▶ Information shown:
BEGIN
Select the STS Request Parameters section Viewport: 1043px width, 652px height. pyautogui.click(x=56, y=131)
END
BEGIN
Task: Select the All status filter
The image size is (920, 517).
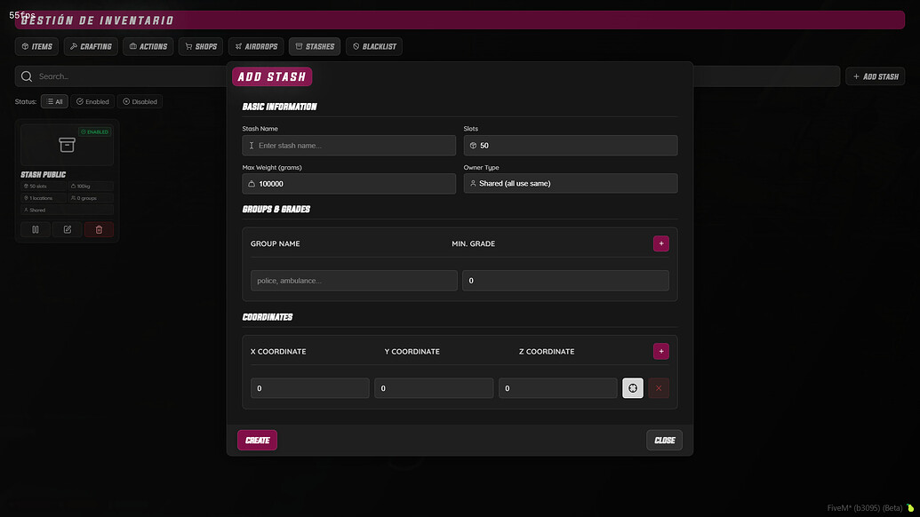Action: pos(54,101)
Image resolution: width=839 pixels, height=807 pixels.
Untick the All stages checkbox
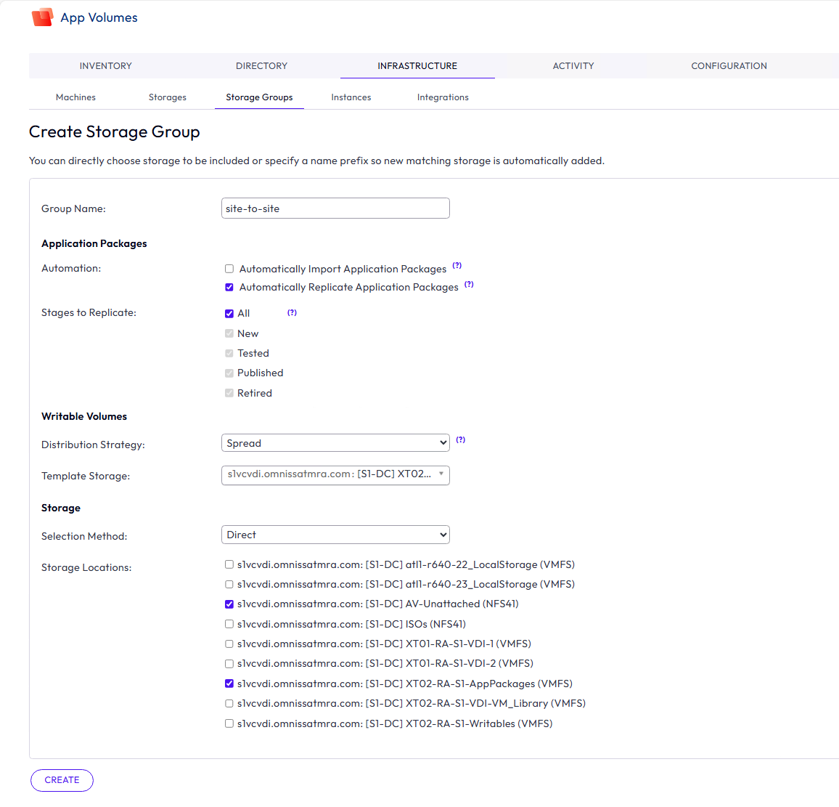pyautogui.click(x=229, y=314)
END
▶ Task:
Search the data for "Select". Copy each line that has it.

▶ Task response:
Select the STS Request Parameters section Viewport: 1043px width, 652px height. pyautogui.click(x=56, y=131)
Task: Select the All status filter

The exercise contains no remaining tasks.